What is needed: Please give the number of lines that hold the string "resolution" in the listing, without any other words.

Data under study:
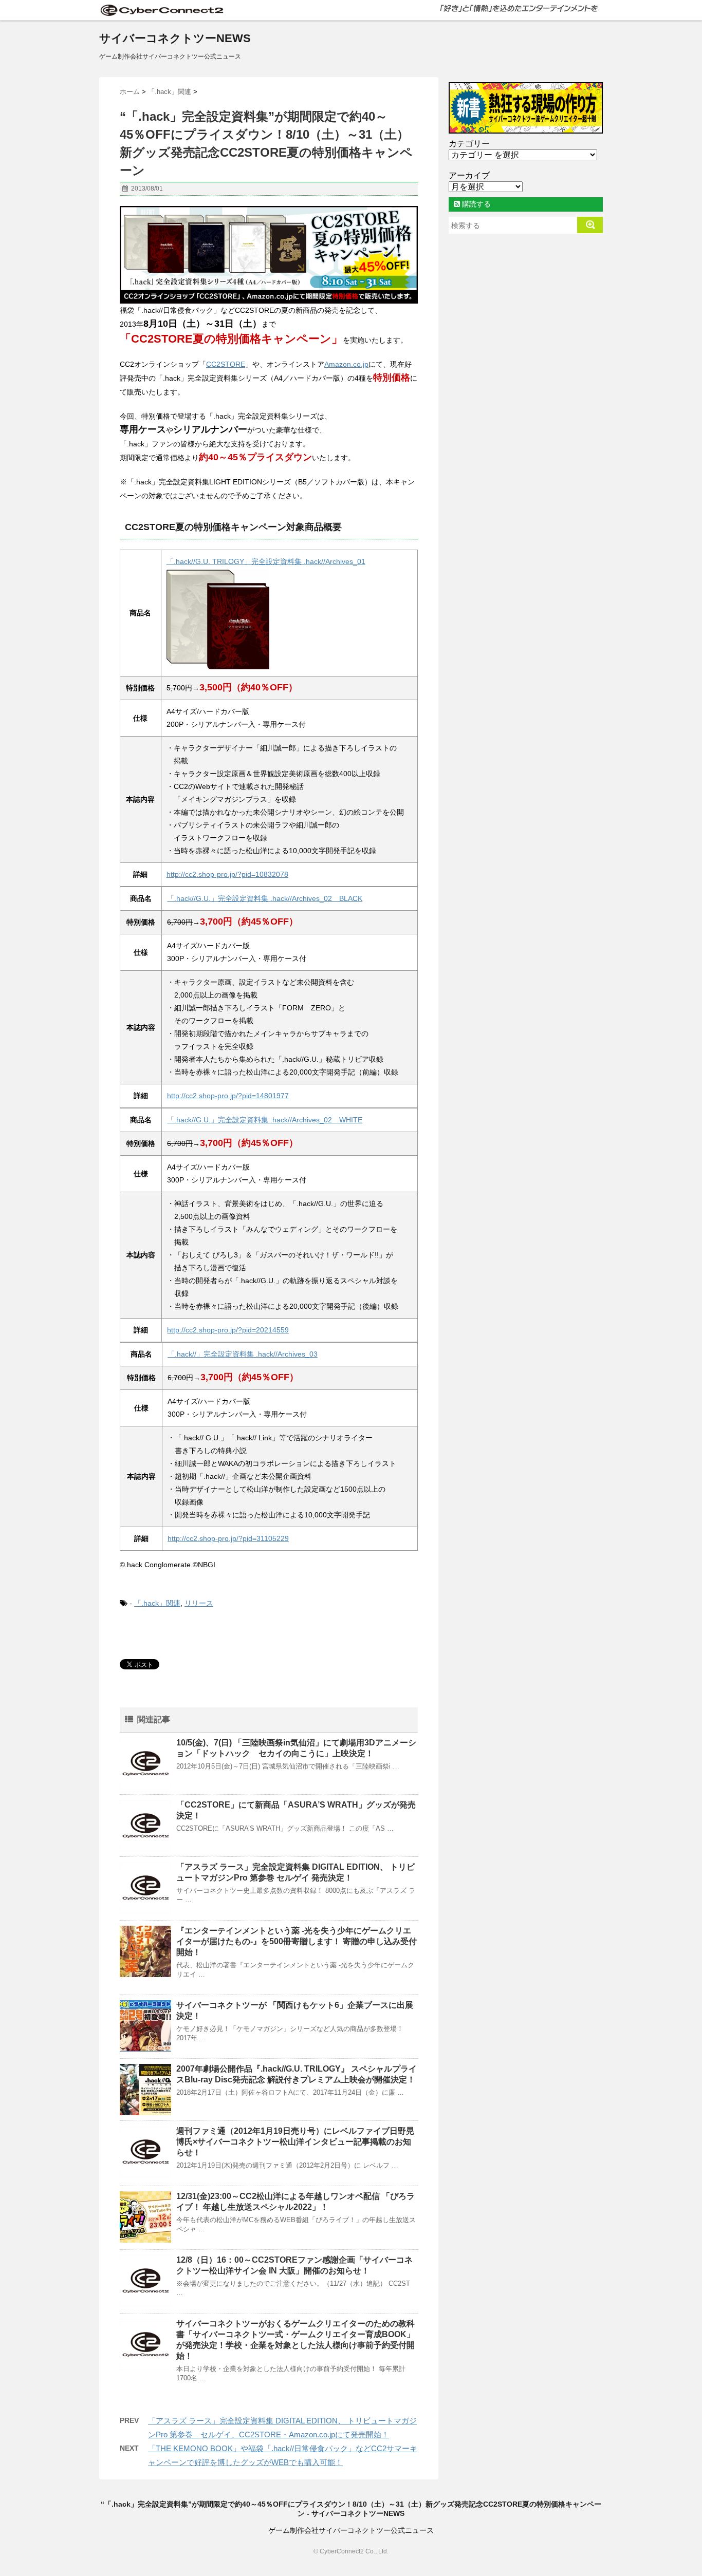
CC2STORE (225, 364)
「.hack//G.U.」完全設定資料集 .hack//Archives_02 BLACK (264, 898)
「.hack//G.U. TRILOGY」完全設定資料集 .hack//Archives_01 (266, 561)
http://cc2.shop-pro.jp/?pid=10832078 (227, 874)
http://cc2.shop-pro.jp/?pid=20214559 (228, 1330)
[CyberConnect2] (161, 10)
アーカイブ (469, 175)
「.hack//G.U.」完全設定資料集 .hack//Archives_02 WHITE (264, 1120)
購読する (475, 204)
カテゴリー (469, 143)
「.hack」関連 (157, 1603)
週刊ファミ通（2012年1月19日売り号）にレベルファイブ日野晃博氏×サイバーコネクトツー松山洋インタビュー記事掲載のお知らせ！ (295, 2142)
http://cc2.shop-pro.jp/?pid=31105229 (228, 1538)
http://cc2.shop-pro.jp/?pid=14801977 (228, 1096)
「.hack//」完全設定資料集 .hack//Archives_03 (243, 1354)
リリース (198, 1603)
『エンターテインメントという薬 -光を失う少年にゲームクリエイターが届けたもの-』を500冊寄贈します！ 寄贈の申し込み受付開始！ (296, 1941)
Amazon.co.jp (346, 364)
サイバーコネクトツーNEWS (175, 38)
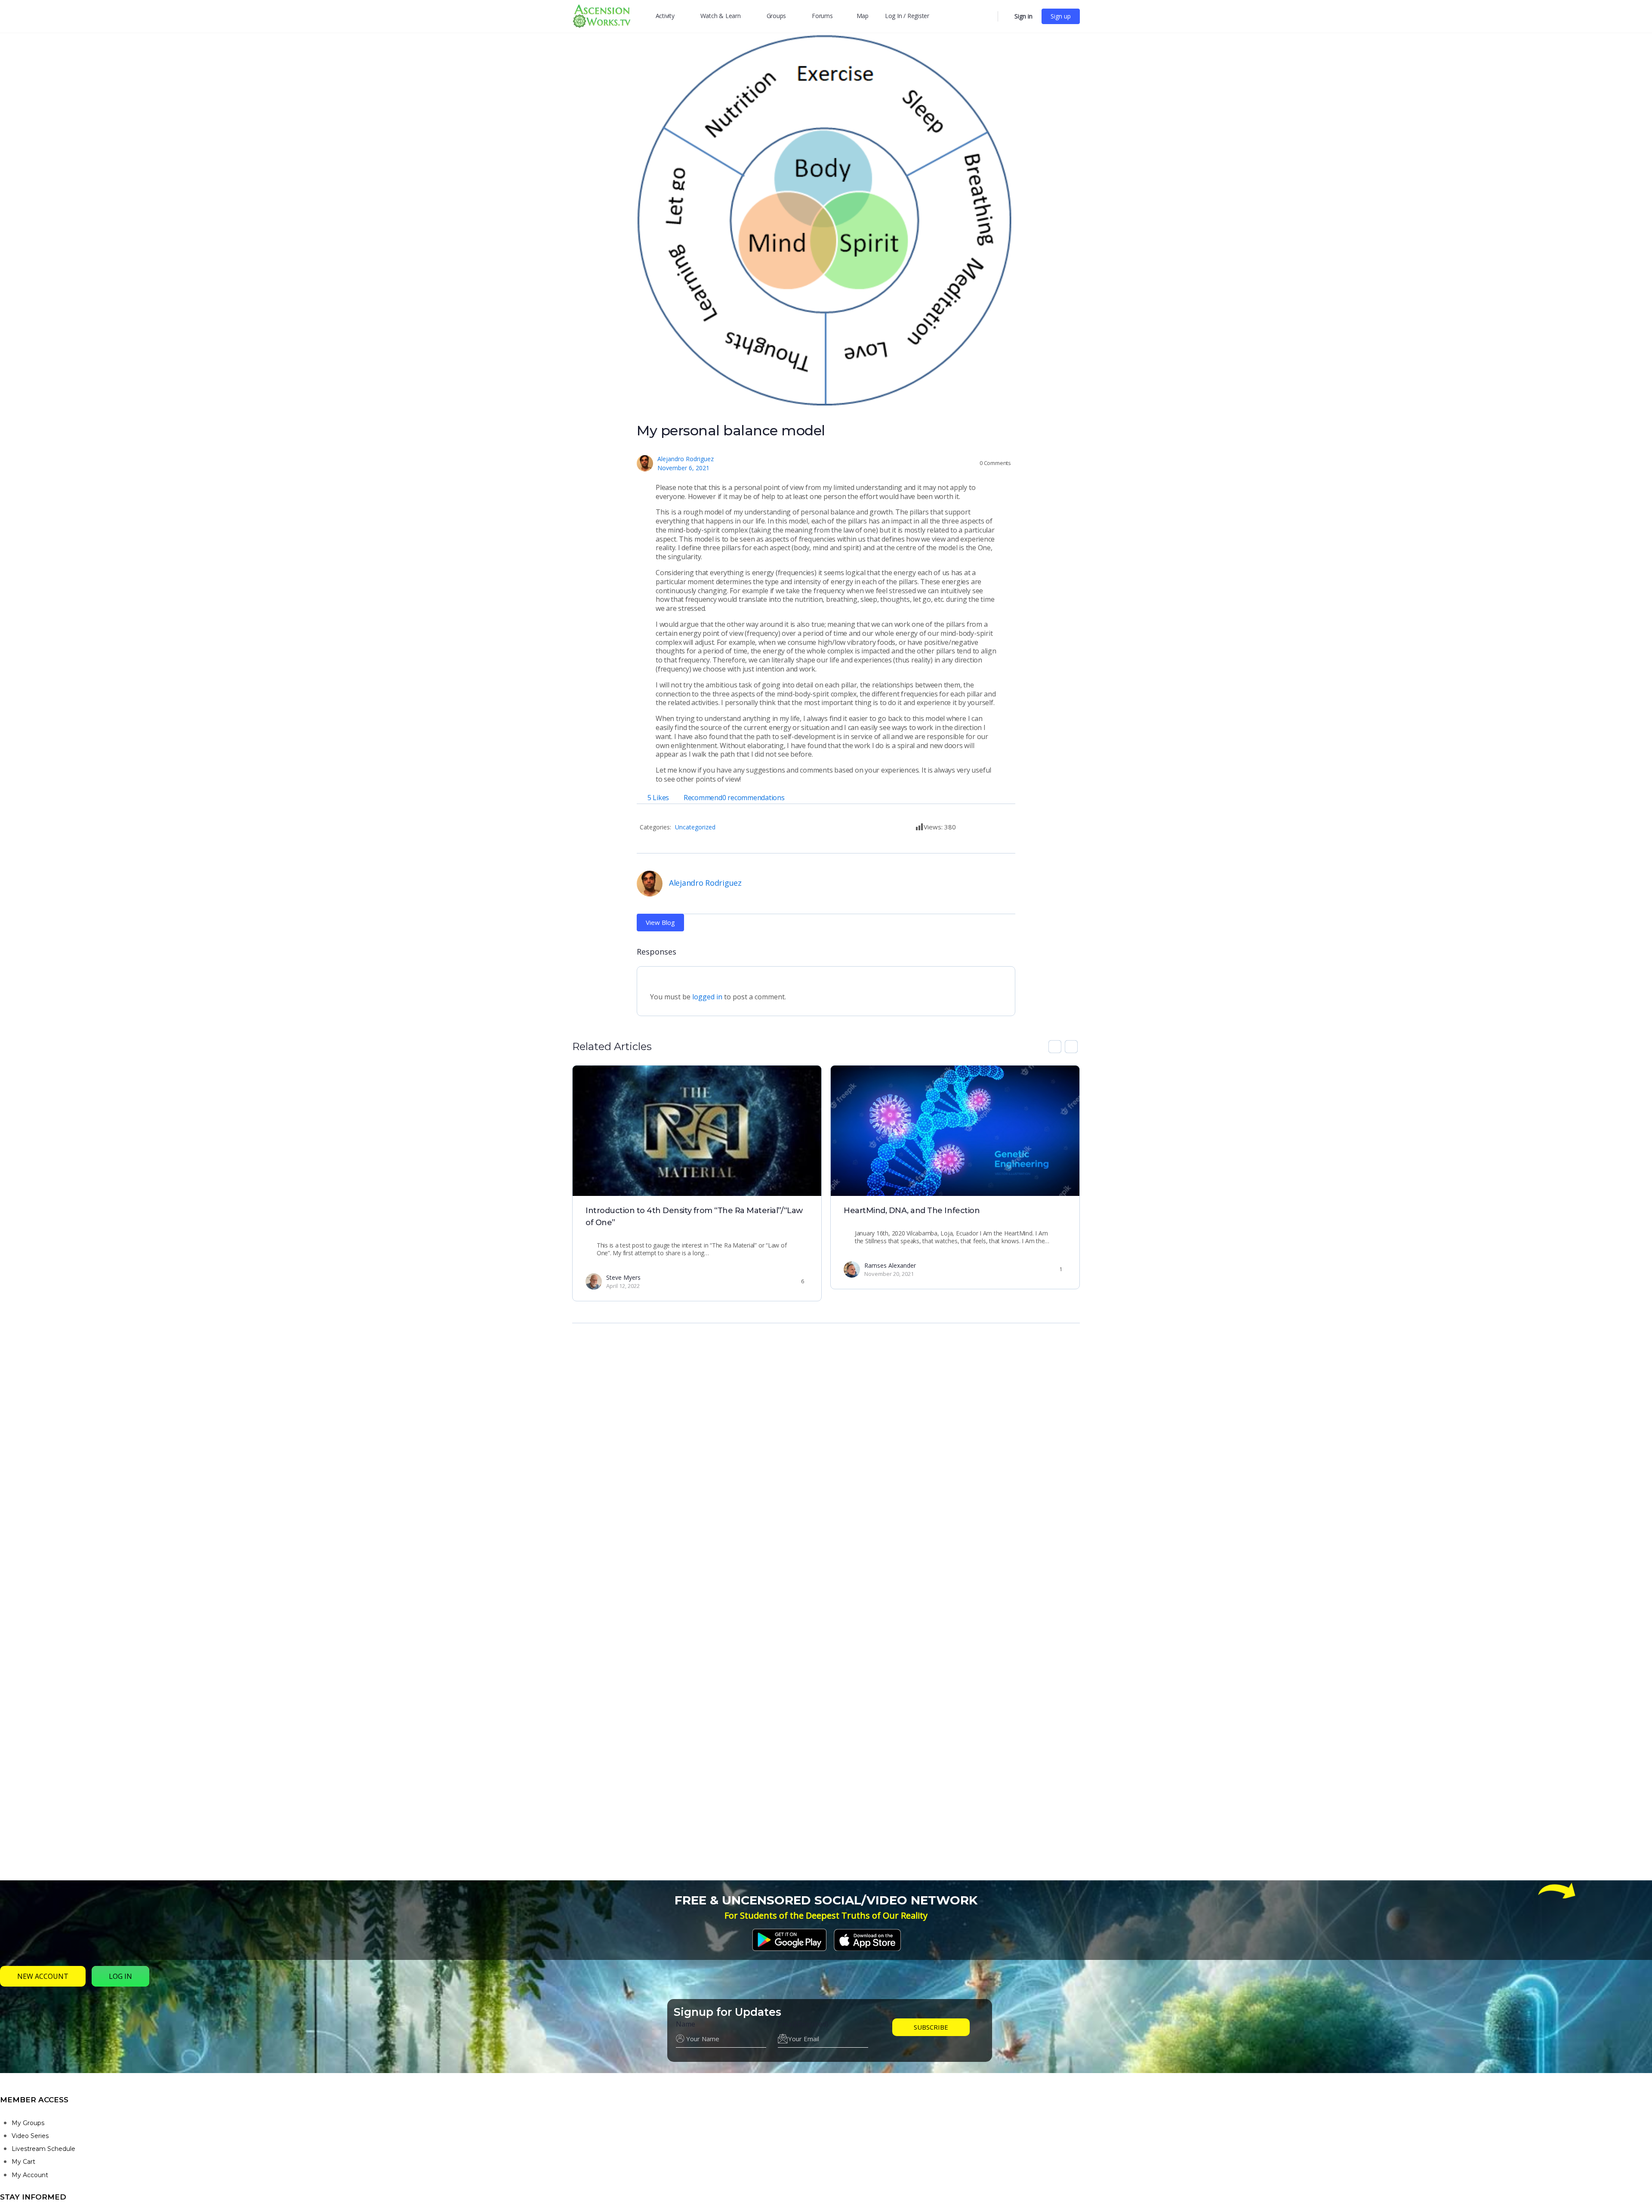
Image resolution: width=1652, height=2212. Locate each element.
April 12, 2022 (623, 1286)
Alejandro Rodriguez (685, 459)
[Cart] (1005, 16)
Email (803, 2024)
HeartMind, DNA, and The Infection (912, 1210)
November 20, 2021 (889, 1274)
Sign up (1061, 16)
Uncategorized (695, 827)
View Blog (660, 922)
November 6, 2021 (683, 468)
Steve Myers (623, 1277)
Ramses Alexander (890, 1265)
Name (685, 2024)
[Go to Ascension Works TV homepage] (601, 15)
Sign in (1023, 16)
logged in (707, 996)
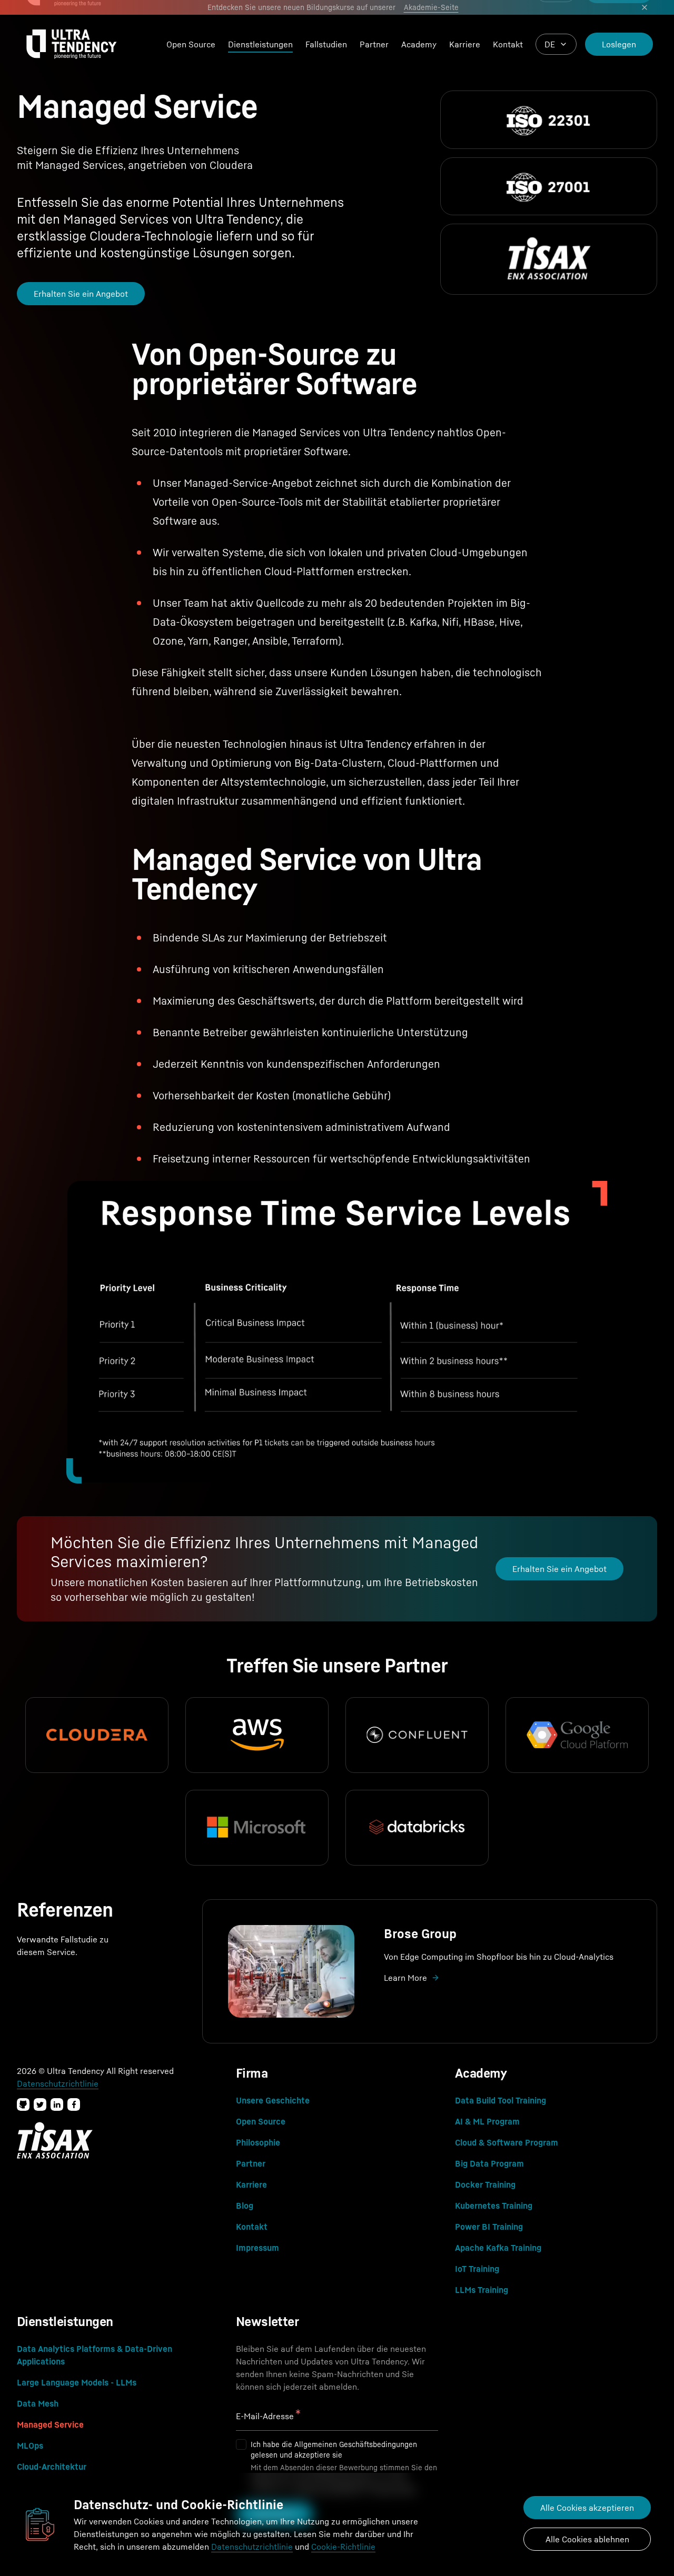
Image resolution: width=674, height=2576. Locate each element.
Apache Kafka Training (498, 2247)
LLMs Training (481, 2289)
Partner (374, 44)
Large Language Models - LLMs (76, 2382)
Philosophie (258, 2142)
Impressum (257, 2247)
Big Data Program (489, 2163)
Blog (244, 2205)
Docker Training (485, 2184)
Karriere (464, 44)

Output for this task: 2